Methods: DNA was extracted using the Illustra Nucleon Genomic DNA Extraction Kit. PCR amplification was attempted using a number of commercially available PCR mastermixes.
Results: PCR DNA amplification failed using ReddyMix™ PCR Master Mix, Thermo-Start® (Thermo Scientific Inc. US) and ZymoTaq™ (Zymo research, US) PCR mastermixes, as demonstrated absence of products on gel electrophoresis. However, using the Invitrogen™ (Thermo Scientific Inc., US) Platinum® Taq DNA Polymerase, PCR products were identified on a 1% agarose gel for all samples. PCR products were cleaned with ExoSAP-IT® (Affymetrix Inc., US) and a sequencing reaction undertaken using a standard Big Dye protocol. Subsequent genotyping was successful for all samples for alleles at the CDH1 locus.

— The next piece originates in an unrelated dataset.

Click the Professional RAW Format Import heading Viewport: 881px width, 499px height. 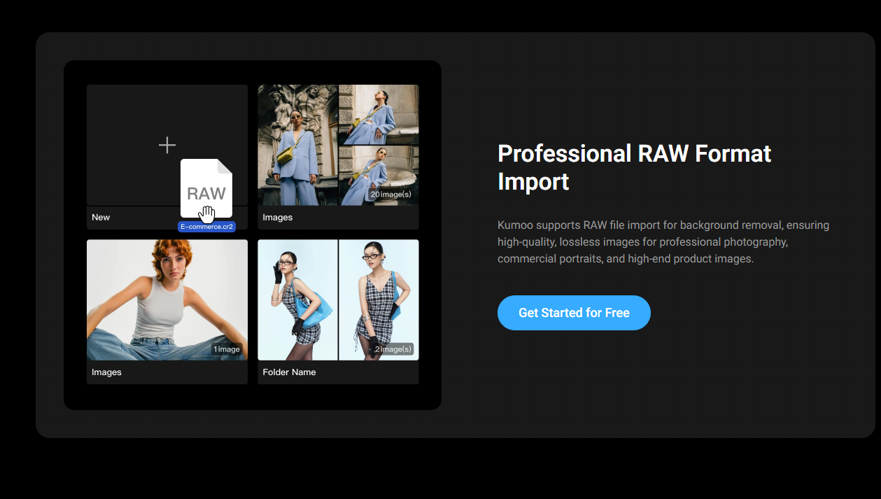[x=634, y=167]
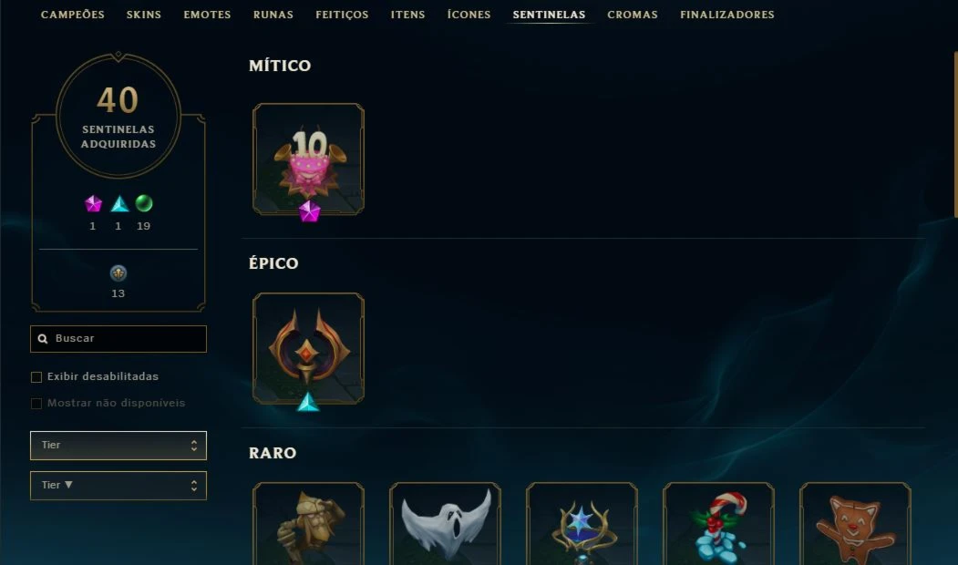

Conclusion: From our experience a standard phenol/chloroform purification and using the Invitrogen™ Platinum® Taq has enabled the amplification of whole blood samples taken into lithium heparin and stored frozen for up to a month. This simple method may enable investigators to utilise blood taken in lithium heparin for DNA extraction and amplification.
Keywords: Heparin; Polymerase chain reaction; Single nucleotide polymorphism.